### How to complete this task
Restate the listing below exactly, images excluded.

### Exercise inputs
---

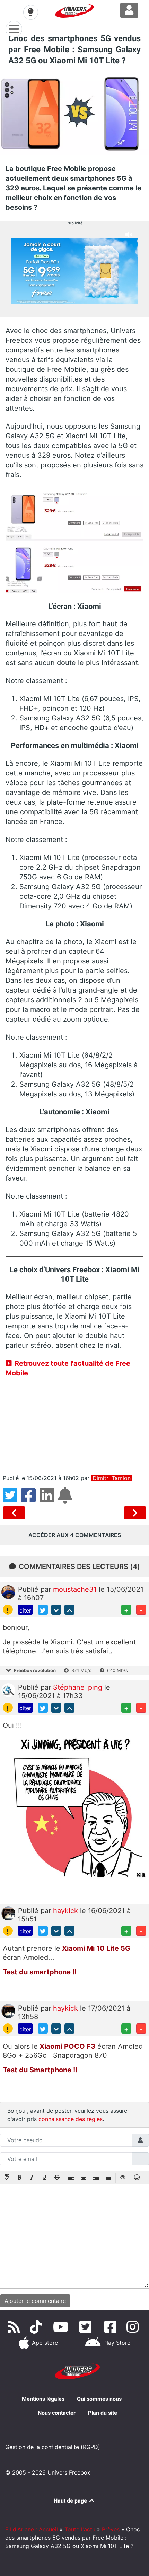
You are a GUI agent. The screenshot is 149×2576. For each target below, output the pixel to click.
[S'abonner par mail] (66, 1499)
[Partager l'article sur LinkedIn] (49, 1499)
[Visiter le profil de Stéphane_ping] (8, 1689)
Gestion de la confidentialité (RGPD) (52, 2446)
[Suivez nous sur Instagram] (134, 2327)
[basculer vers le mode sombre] (30, 12)
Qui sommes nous (99, 2399)
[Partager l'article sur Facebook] (30, 1499)
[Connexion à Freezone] (129, 10)
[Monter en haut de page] (69, 1610)
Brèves (111, 2529)
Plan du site (102, 2412)
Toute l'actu (79, 2529)
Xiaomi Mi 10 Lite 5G (95, 1948)
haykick (66, 1910)
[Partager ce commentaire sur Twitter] (43, 1610)
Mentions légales (43, 2399)
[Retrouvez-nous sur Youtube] (62, 2327)
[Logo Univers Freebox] (74, 11)
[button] (7, 2178)
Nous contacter (57, 2412)
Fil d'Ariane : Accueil (31, 2529)
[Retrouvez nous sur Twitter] (86, 2327)
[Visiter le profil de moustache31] (8, 1591)
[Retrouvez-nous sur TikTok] (37, 2327)
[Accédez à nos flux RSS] (15, 2327)
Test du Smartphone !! (40, 2070)
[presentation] (6, 2178)
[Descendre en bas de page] (56, 1610)
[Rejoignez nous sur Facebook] (111, 2327)
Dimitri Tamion (112, 1478)
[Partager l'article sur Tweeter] (12, 1499)
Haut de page (71, 2500)
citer (25, 1610)
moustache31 (76, 1589)
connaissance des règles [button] (70, 2119)
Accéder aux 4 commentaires (74, 1535)
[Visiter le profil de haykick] (8, 1913)
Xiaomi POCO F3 (66, 2046)
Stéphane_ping (78, 1687)
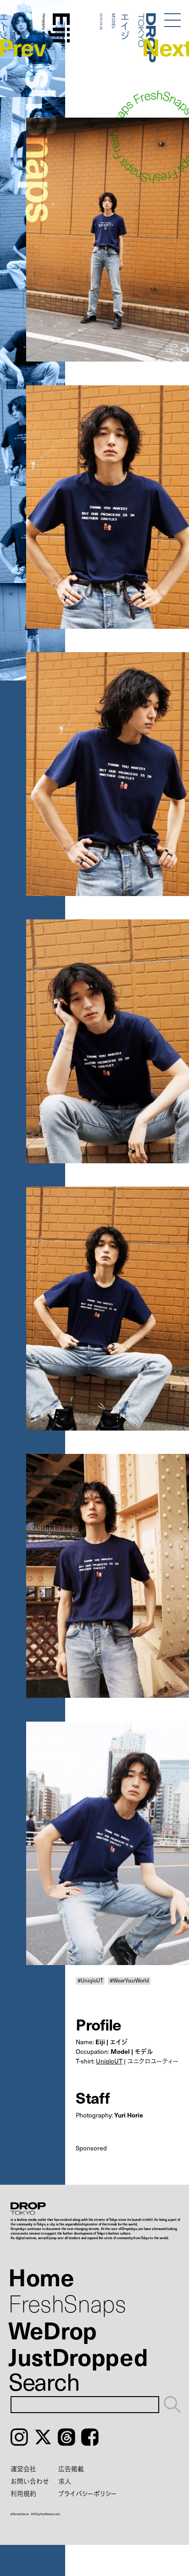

---

### Completed task
You are a GUI agent. The screenshot is 149×2576. For each target below, output the pixel to click.
[S'abonner par mail] (66, 1499)
[Partager l'article sur LinkedIn] (49, 1499)
[Visiter le profil de Stéphane_ping] (8, 1689)
Gestion de la confidentialité (RGPD) (52, 2446)
[Suivez nous sur Instagram] (134, 2327)
[basculer vers le mode sombre] (30, 12)
Qui sommes nous (99, 2399)
[Partager l'article sur Facebook] (30, 1499)
[Connexion à Freezone] (129, 10)
[Monter en haut de page] (69, 1610)
Brèves (111, 2529)
Plan du site (102, 2412)
Toute l'actu (79, 2529)
Xiaomi Mi 10 Lite 5G (95, 1948)
haykick (66, 1910)
[Partager ce commentaire sur Twitter] (43, 1610)
Mentions légales (43, 2399)
[Retrouvez-nous sur Youtube] (62, 2327)
[Logo Univers Freebox] (74, 11)
[button] (7, 2178)
Nous contacter (57, 2412)
Fil d'Ariane : Accueil (31, 2529)
[Retrouvez nous sur Twitter] (86, 2327)
[Visiter le profil de moustache31] (8, 1591)
[Retrouvez-nous sur TikTok] (37, 2327)
[Accédez à nos flux RSS] (15, 2327)
Test du Smartphone !! (40, 2070)
[presentation] (6, 2178)
[Descendre en bas de page] (56, 1610)
[Rejoignez nous sur Facebook] (111, 2327)
Dimitri Tamion (112, 1478)
[Partager l'article sur Tweeter] (12, 1499)
Haut de page (71, 2500)
citer (25, 1610)
moustache31 (76, 1589)
connaissance des règles [button] (70, 2119)
Accéder aux 4 commentaires (74, 1535)
[Visiter le profil de haykick] (8, 1913)
Xiaomi POCO F3 (66, 2046)
Stéphane_ping (78, 1687)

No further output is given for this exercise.